On enwiki there are some 3.5 million blocks of IPs in logging -- a rough guess judging by SELECT COUNT(*) FROM logging WHERE log_type = 'block' AND log_title rlike '^[1-9]' AND log_page = 0, and again without log_page = 0 (includes IPs that have a userpage and accounts that start with a number).

Which means, roughly speaking (If we assume blocks are distributed evenly across all IPs, which is definitely not true but is an argument towards the "average case") using this method to find a /16 range would involve filesorting about 2000 rows. Doing a /24 would be about 44 rows.

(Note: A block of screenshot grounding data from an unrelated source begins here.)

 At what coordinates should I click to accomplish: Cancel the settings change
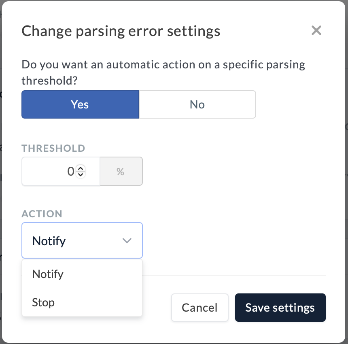[199, 308]
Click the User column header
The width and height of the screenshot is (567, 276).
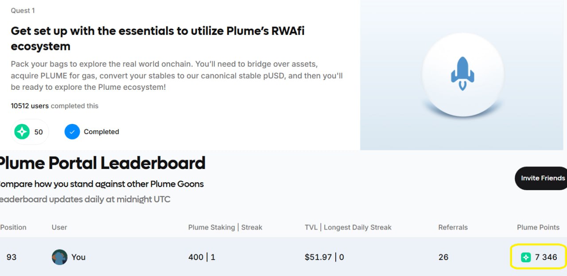tap(59, 227)
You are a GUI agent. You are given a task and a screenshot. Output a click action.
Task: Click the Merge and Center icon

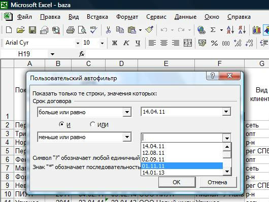click(x=188, y=43)
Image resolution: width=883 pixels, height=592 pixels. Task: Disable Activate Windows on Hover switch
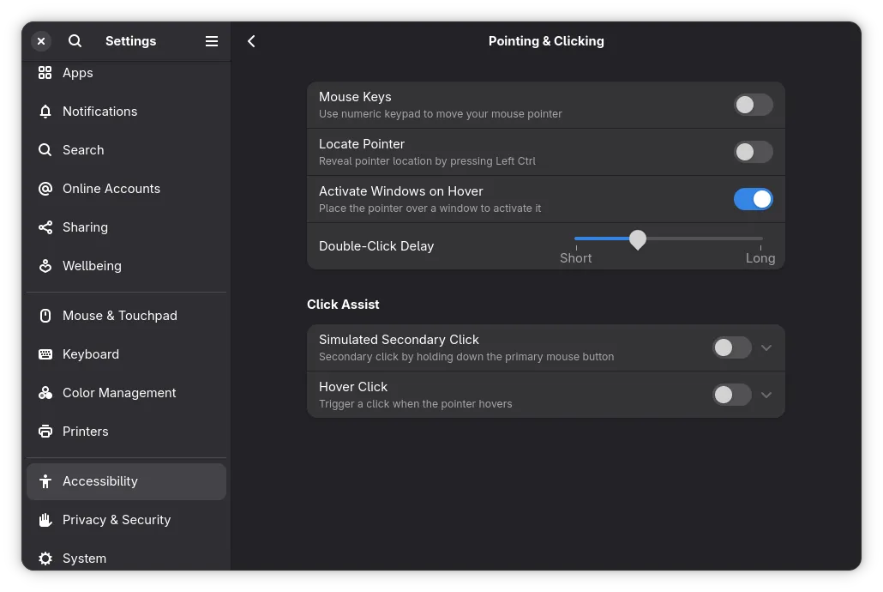[x=753, y=199]
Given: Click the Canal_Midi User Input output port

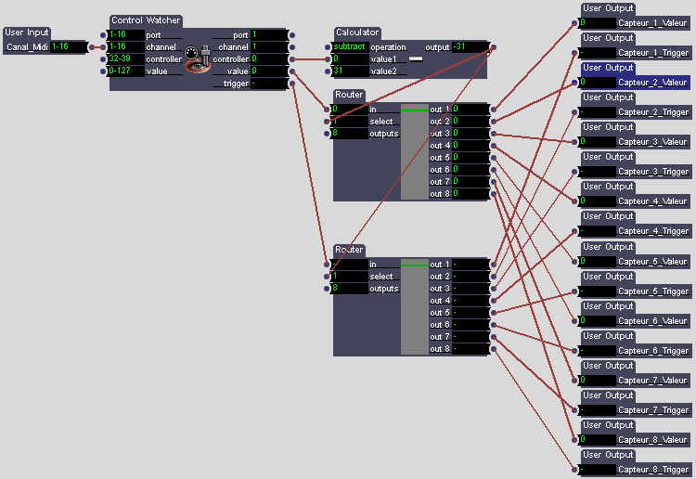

The other thing to note here is that at least for blocks within an IP range, we'll want any blocks of subranges to appear in the results. For that maybe in log_search we'd store the hex value of the first IP in the range, that way your BETWEEN query we'll pick it up and get a reference to the block against the subrange (thx to Bawolff for the fine idea!). There is the caveat however that some big ranges may not fall in searches for small ranges, if things don't overlap correctly. Maybe that's OK, though?

I wonder if MySQL is the right storage for these, as there seems to be a need to search instantly for large ranges, and our search platform has dedicated, specialized storage (elastic) for pattern matching.

Removing the DBA tag and subscribing myself instead. Once there are specific actions for DBA please re-add us and/or @mention me.